- [EXERCISE DIRECTIONS]
Quote the entries below word for word, from the line containing "Find the location" up to and including the line containing "at that location.", and omit the pictures from your copy.

- [RAW DATA]
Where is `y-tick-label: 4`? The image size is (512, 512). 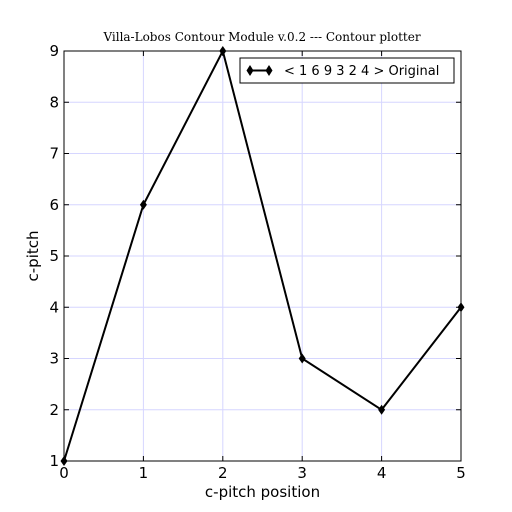
y-tick-label: 4 is located at coordinates (54, 307).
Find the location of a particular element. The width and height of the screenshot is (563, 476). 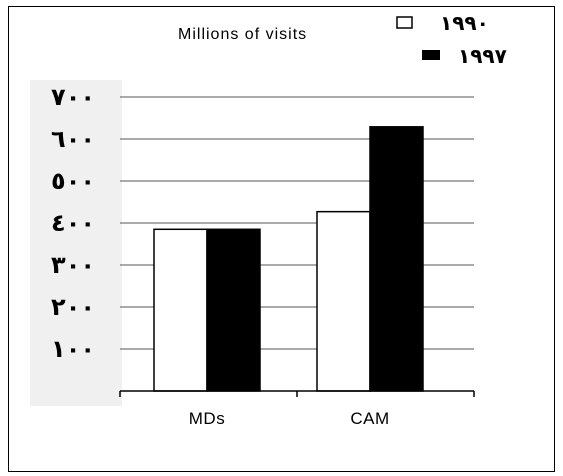

legend-swatch-1997 is located at coordinates (431, 55).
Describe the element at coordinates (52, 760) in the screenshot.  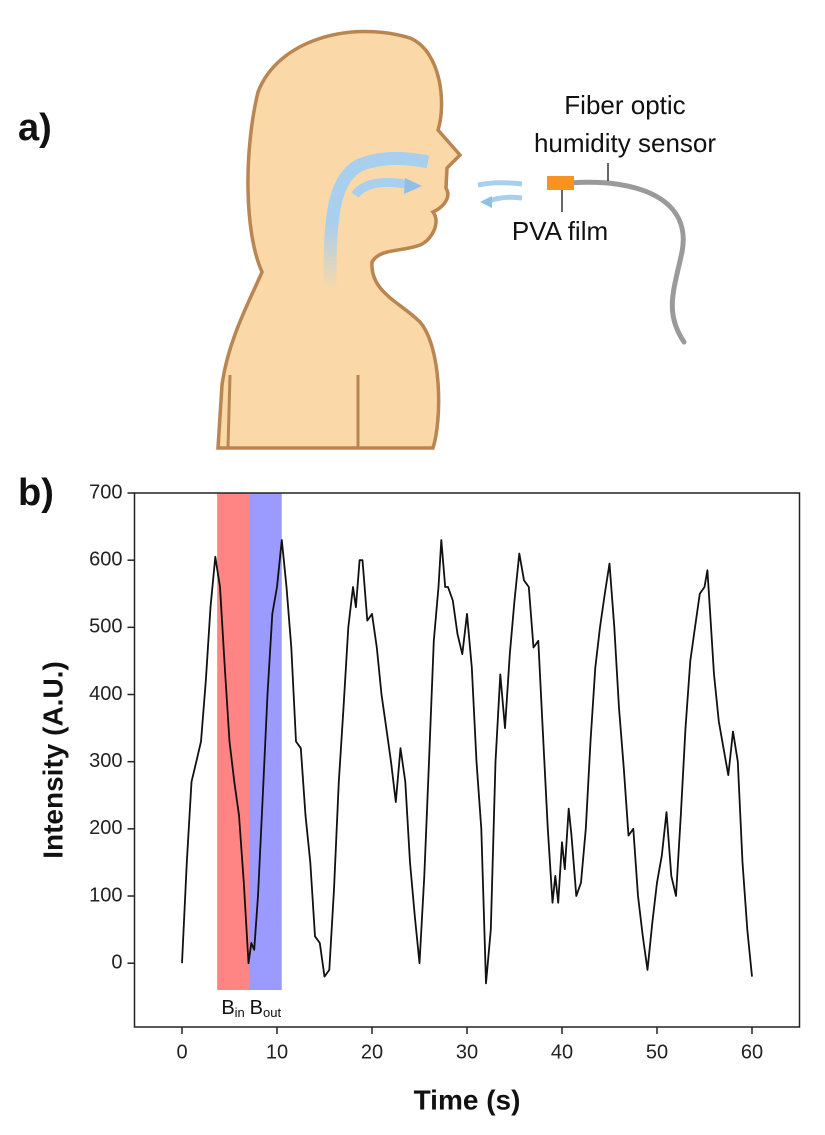
I see `y-axis-label: Intensity (A.U.)` at that location.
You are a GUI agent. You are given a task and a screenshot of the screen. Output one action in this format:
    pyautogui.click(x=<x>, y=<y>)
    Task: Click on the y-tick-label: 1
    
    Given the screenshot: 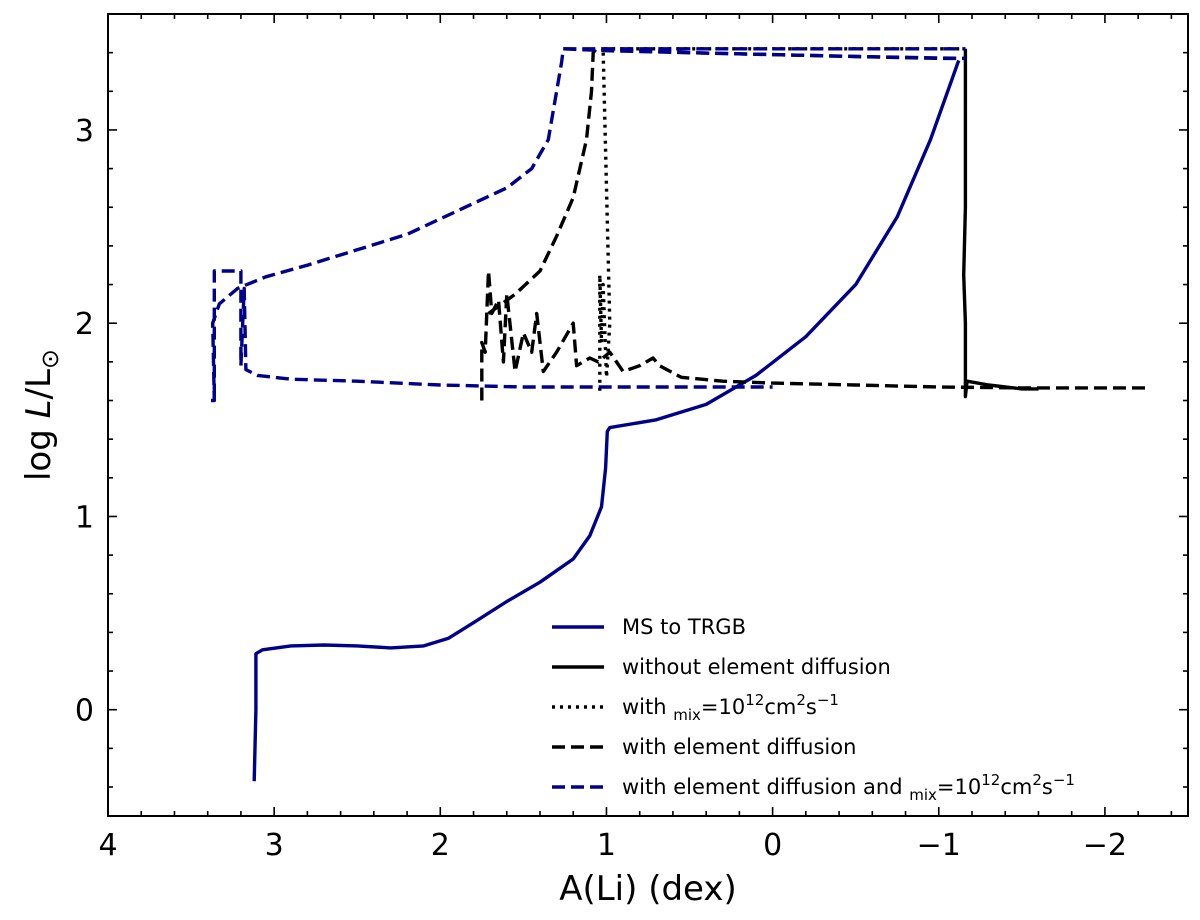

- [SOLVED PROBLEM]
Find the location of a particular element. The width and height of the screenshot is (563, 476). 

legend-swatch-1997 is located at coordinates (431, 55).
Describe the element at coordinates (52, 760) in the screenshot.  
I see `y-axis-label: Intensity (A.U.)` at that location.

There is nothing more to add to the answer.